Negotiating your contract

  • Start ups at liberal arts colleges are increasing. I didn't really have good advising in grad school about what to ask for, so I went out on a limb and asked for a bunch of stuff, including an expensive machine. I got everything I asked for but forgot to put in travel and a student research assistant. Still, I got a lot more money than I expected from a small undergraduate college. Don't be scared to ask for more start up!
  • Do your homework. Talk to other recent hires when you interview. Assess relative cost of living. Obtain pay scales. Negotiate hard for your start-up, moving expenses etc., and teaching load.
  • Always negotiate your contract. There is usually some wiggle-room and it doesn't hurt to ask!

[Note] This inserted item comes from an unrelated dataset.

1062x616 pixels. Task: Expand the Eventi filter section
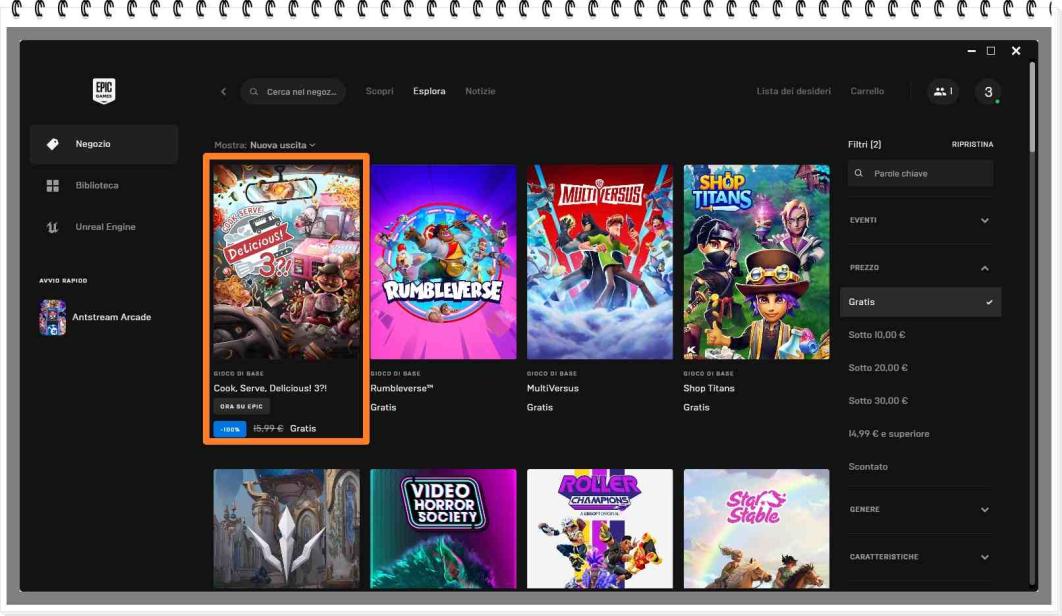[920, 220]
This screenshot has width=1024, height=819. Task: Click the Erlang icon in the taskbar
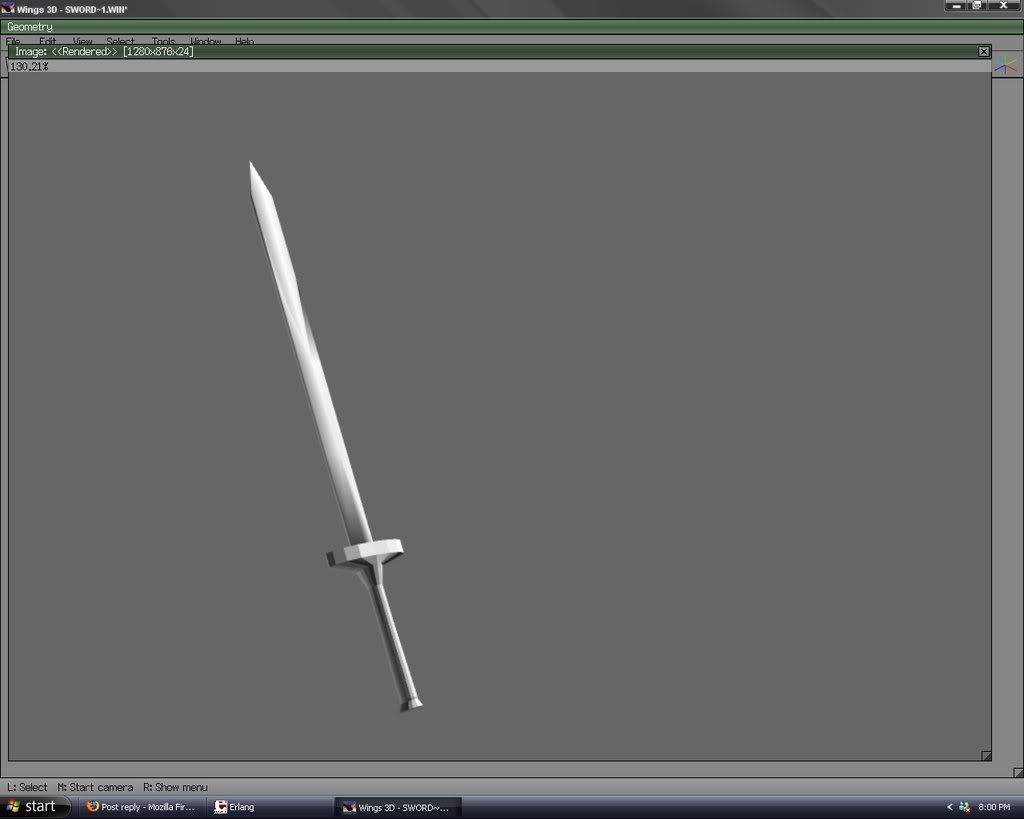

  • The bottom line here is not to be afraid to ask for what you think you will need to fulfill your job, whether it be research, teaching, or both (personal terms are also vital, so be careful to discuss these with the individual you are negotiating with). Of course, asking for what you need isn't the same thing as getting what you need, so don't be unrealistic, but it informs the Chair/Dean of the true requirements you believe you need to perform at the levels they expect of you. So be practical, but at the same time, don't sell yourself short. I found it useful to write a list of things I needed for constructing a functional laboratory/to move to San Diego. I obtained quotes from vendors for important pieces of equipment that I needed in the lab, and got estimates for other consumable low-cost items, to get a grand total. Some pieces of equipment are way too expensive even for the most well-funded of institutions to fund in a start-up package, so that's where you need to request matching funds for such items. It was already clear how much teaching was expected of me, so I didn't need to ask about that, but if it isn't clear, make sure it is transparent by the time you sign the contract. Ultimately, the institutions (should) want you to succeed, so are not looking for a 'value for money' hire - they want you to be a valuable asset. If it is not apparent from your contractual negotiations that the institution is seeking to make you as comfortable as possible with your contract, then keep applying for jobs!